- Opening Delimiter -
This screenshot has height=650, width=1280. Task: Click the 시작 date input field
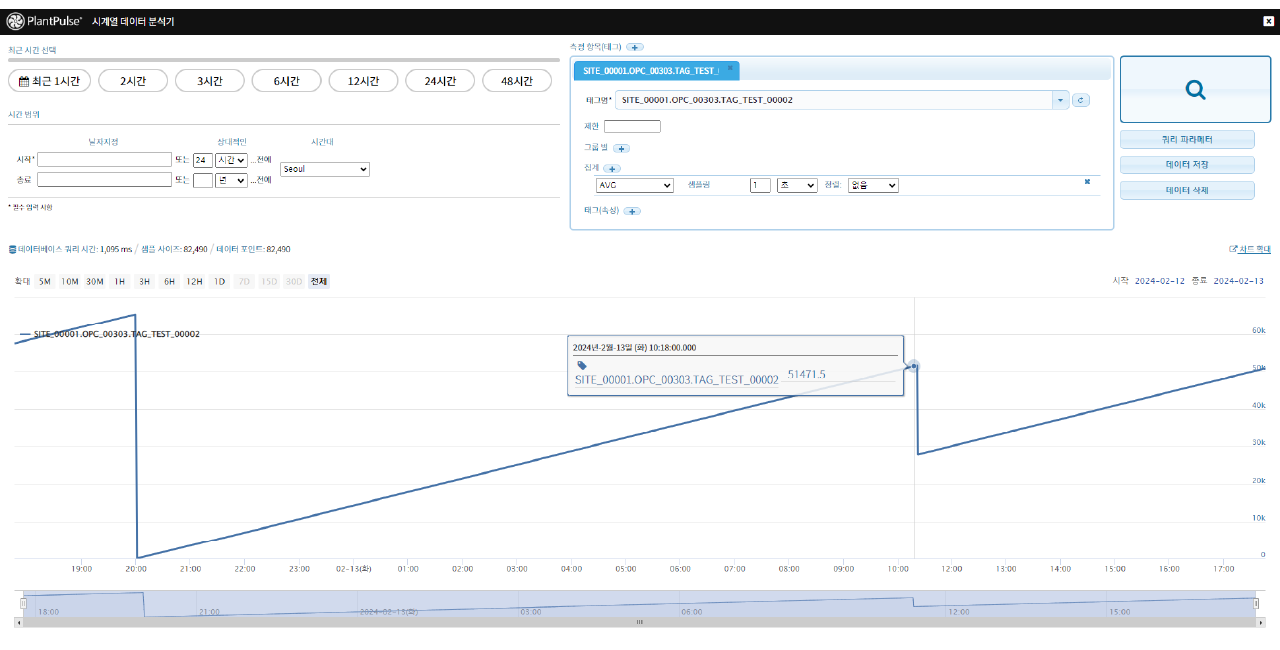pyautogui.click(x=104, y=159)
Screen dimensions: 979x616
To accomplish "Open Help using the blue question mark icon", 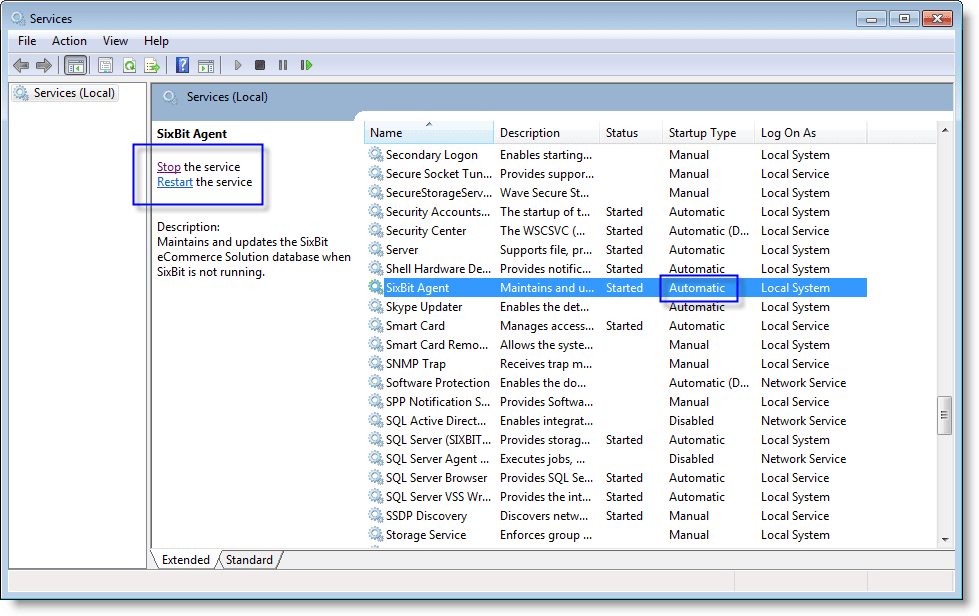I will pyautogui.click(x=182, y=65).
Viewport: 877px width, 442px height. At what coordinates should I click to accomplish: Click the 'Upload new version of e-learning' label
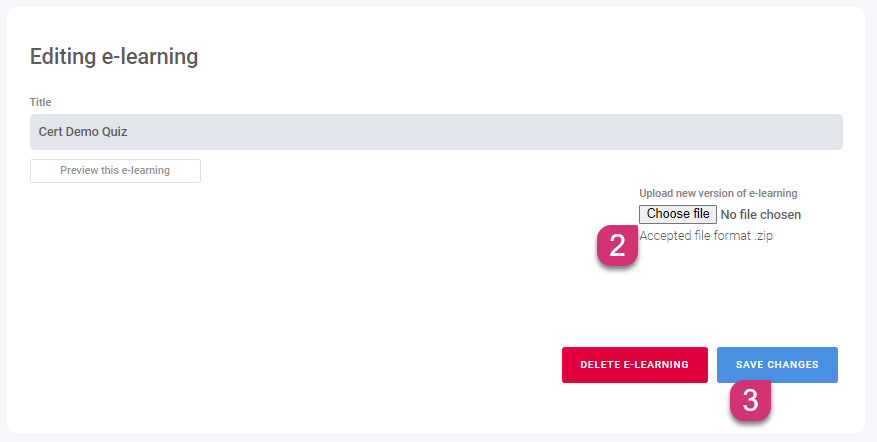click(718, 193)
- Closing Delimiter -
◆ DIRECTIONS FOR THIS TASK ◆
Everything from the line with "Viewport: 877px width, 442px" through the final line of the records above should be written out exactly, minus the pictures.

◆ TASK RESULT ◆
Viewport: 877px width, 442px height. At what coordinates should I click to accomplish: Click the 'Upload new version of e-learning' label
click(718, 193)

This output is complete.